Of the many types of 3D printing, stereolithography (SLA) tends to produce the best resolution. SLA involves selectively curing a liquid photocurable polymer precursor with 2D light patterns to create a layered 3D structure. Because the precursors to SLA are liquid, mixing in nanoscale fillers allows effective 3D printing of nanocomposites that are enhanced by the material properties of the filler.
Metal diborides (MB2) are a family of compounds known for their exceptional material properties, which may include high-temperature superconductivity, ultra-high melting points (>3000°C), and high hardness. Liquid dispersions of MB2 nanosheets can be achieved by liquid-phase processing, presenting promising possibilities as fillers for 3D-printed nanocomposites.
Researchers at Arizona State University have developed a process that efficiently integrates MB2 nanosheets into 3D-printed nanocomposites using a range of polymer matrices.

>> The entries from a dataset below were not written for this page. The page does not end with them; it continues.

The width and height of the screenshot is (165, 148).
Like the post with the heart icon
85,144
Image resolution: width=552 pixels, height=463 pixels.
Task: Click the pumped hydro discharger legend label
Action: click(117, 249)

Using this technique, dispersions of CrB2, MgB2, and TiB2 nanosheets were formed, subsequently mixed into Polar Resin 48 (a commercial prototyping polymer) or poly(ethylene glycol) diacrylate (PEGDA), and then printed by SLA into 3D nanocomposites. Preceramic nanocomposites have also been successfully fabricated using this process. With MgB2 nanosheets and preceramic polymers, nanocomposite structures were printed and pyrolyzed to produce final ceramic products.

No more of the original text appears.